Buffer solution is a type of buffer system dedicated to life science research. in biochemical experiments, buffer solution plays an indispensable role. It can resist the influence of a small amount of strong acid and alkali from the outside, and maintain the system closest to the physiological environment. PH value. both HEPES and PIPES buffers are commonly used buffers in biological experiments.

Desheng biological buffer packaging picture

the pH buffer range of HEPES is 6.8-8.2. It is a zwitterionic biological buffer. It is soluble in water and does not form stable complexes with metal ions. in most cases, it will not interfere with biochemical processes and can be widely used in a variety of Biochemical reactions and used as buffer reagents in certain cell culture media. HEPES is often used in the cell culture medium of various types of organisms; in protein research, PIPES is often used as the component and eluent of the binding buffer in cation exchange chromatography; in DNA research, PIPES is used as calcium phosphate and DNA the buffer for the precipitation formation system, AFM and the buffer for electroporation experiments. In addition, HEPES interferes with the reaction between DNA and restriction enzymes, and is not suitable for Lowry's method to determine protein content. HEPES buffer is often used in the research of organelles and highly variable, pH-sensitive proteins and enzymes, as well as in biochemical diagnostic kits, DNA/RNA extraction kits and PCR diagnostic kits. It is a hydrogen ion buffer that can control a constant pH range for a long time. the final concentration is 10-50mmol/L, and the buffering capacity can be achieved when the culture medium contains 20mmol/L HEPES.

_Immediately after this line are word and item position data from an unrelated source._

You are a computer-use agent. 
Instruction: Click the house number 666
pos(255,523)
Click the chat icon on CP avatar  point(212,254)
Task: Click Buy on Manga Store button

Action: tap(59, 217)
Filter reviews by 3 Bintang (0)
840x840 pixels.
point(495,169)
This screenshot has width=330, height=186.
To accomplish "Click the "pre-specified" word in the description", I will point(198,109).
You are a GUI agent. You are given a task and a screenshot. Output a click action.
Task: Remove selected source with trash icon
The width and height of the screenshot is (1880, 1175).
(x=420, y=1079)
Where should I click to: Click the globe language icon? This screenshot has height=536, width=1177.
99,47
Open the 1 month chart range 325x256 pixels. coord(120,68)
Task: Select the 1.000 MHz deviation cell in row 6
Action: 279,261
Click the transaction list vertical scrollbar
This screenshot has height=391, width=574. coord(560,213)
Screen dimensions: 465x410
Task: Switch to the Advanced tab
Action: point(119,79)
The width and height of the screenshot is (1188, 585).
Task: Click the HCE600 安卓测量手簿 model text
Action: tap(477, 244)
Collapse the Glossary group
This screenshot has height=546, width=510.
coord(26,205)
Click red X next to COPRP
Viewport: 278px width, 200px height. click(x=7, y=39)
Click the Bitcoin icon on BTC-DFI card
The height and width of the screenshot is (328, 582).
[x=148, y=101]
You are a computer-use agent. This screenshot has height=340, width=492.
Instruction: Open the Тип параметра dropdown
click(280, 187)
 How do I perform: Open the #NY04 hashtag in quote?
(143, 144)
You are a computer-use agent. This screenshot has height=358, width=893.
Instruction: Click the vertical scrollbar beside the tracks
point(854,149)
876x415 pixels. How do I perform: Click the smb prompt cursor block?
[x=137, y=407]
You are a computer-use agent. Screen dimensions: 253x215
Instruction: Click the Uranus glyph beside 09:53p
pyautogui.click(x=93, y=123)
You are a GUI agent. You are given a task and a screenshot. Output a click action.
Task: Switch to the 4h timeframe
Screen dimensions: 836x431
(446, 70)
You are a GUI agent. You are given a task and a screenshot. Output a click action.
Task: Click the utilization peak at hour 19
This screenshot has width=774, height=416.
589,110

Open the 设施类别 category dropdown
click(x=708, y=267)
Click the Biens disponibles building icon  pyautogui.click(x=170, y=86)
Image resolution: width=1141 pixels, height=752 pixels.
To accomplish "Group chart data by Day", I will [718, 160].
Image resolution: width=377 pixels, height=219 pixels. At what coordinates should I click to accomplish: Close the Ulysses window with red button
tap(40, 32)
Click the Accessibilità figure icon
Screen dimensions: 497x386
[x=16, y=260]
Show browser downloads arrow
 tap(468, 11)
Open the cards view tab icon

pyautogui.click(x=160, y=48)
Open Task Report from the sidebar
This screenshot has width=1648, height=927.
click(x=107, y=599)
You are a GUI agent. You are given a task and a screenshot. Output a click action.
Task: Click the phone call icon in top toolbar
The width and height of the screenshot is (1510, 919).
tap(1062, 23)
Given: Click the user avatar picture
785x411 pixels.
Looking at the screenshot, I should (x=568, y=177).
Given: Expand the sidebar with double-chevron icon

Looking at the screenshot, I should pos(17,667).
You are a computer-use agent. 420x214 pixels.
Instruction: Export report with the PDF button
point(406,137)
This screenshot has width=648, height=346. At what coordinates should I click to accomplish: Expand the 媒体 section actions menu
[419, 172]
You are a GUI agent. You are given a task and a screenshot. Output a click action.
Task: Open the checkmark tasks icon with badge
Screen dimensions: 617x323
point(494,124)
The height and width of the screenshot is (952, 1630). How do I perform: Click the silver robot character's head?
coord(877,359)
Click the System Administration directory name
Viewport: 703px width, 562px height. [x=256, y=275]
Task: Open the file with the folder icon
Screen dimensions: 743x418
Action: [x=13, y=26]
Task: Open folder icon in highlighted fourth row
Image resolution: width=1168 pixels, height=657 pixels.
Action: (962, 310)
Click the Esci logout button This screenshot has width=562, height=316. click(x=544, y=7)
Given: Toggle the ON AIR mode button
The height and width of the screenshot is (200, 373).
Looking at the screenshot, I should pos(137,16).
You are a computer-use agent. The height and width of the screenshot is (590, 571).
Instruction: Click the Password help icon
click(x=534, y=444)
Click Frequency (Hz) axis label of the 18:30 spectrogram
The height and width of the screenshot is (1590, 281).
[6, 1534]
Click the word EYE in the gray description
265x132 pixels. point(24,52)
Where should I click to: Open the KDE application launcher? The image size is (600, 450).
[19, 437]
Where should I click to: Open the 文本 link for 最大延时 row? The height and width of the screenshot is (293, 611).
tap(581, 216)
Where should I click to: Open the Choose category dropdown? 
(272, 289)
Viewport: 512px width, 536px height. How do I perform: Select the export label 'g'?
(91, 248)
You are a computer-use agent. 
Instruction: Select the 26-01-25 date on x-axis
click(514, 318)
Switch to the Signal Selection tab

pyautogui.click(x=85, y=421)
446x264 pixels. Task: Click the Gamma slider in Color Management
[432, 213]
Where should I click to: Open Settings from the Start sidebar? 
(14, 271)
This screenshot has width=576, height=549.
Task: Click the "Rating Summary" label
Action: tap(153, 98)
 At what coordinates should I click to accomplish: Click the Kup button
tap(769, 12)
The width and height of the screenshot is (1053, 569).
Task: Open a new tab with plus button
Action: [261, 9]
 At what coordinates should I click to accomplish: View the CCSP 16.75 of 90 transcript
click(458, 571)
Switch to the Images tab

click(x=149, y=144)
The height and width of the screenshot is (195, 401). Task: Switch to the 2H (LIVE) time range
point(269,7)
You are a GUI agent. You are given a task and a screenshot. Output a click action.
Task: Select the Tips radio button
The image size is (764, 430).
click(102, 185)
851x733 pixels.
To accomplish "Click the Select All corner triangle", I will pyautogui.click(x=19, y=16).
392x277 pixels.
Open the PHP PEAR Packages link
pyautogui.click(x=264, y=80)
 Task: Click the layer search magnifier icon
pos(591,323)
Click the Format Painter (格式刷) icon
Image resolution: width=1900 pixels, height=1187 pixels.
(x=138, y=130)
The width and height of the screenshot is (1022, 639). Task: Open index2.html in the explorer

the pH buffer range of PIPES is 6.1-7.5, insoluble in water, soluble in NaOH aqueous solution. PIPES is different from buffers containing two (2-hydroxyethyl) amino groups (such as Bis-tris, Bicine), and can not form stable complexes with most metal ions. It is suitable for buffers in solution systems containing metal ions. According to existing research results, PIPES can be used to purify tubulin using phosphocellulose chromatography, to purify recombinant GTP-binding proteins ARF1 and ARF2 by gel filtration, and to use as a buffer to crystallize transketolase from E. coli. In addition, because PIPES can form free radicals, it is not suitable for redox systems. In cation exchange chromatography, a low concentration of PIPES buffer should be used, because PIPES has a relatively large ionic strength and its pKa value is concentration-dependent.

It can be seen from the above that neither PIPES nor HEPES can form stable complexes with metal ions and are suitable for solution systems containing metal ions. but there are also certain differences between them. In terms of solubility, PIPES is insoluble in water, while HEPES has good water solubility; in terms of buffer range, PIPES is acidic to neutral, and HEPES is neutral to alkaline. this is mainly Due to the structural difference between the two, PIPES has two sulfonic acid groups, and HEPES contains one sulfonic acid group and a hydroxyl group. In addition, PIPES and HEPES have certain restrictions in certain system applications. Therefore, when we choose the above-mentioned buffer, we need to consider the suitability of the experimental system and the difference in the properties of the two.

We must learn to distinguish between the similarities and differences in these reagents, so as to better promote the development and production of our different products. Desheng unanimously adheres to this kind of subtle difference, so that it can continue to develop and produce better products.